> _Description of the task_
Reproduce, exactly as they appear, the line containing "Tap the Tokyo Tower night photo" and every line after it, ending with the last line of the records.

> _Available records_
======

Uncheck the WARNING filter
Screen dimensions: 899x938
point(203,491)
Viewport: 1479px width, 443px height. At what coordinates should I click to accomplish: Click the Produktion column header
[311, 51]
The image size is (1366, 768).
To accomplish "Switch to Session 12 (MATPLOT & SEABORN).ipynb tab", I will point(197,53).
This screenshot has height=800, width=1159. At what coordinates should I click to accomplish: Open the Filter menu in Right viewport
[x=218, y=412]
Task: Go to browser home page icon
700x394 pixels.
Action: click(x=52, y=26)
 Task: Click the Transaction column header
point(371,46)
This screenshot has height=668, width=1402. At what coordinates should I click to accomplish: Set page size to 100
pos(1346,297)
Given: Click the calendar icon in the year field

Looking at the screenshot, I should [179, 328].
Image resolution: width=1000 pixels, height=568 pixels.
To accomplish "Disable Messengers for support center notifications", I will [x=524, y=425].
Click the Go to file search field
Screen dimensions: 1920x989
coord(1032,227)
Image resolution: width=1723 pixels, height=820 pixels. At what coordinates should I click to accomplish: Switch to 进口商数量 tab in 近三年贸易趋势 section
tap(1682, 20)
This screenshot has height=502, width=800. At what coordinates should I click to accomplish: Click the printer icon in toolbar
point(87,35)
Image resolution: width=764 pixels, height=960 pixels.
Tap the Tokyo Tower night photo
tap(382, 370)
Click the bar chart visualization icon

======

> _Written solution_
Tap the Tokyo Tower night photo
tap(382, 370)
Click the bar chart visualization icon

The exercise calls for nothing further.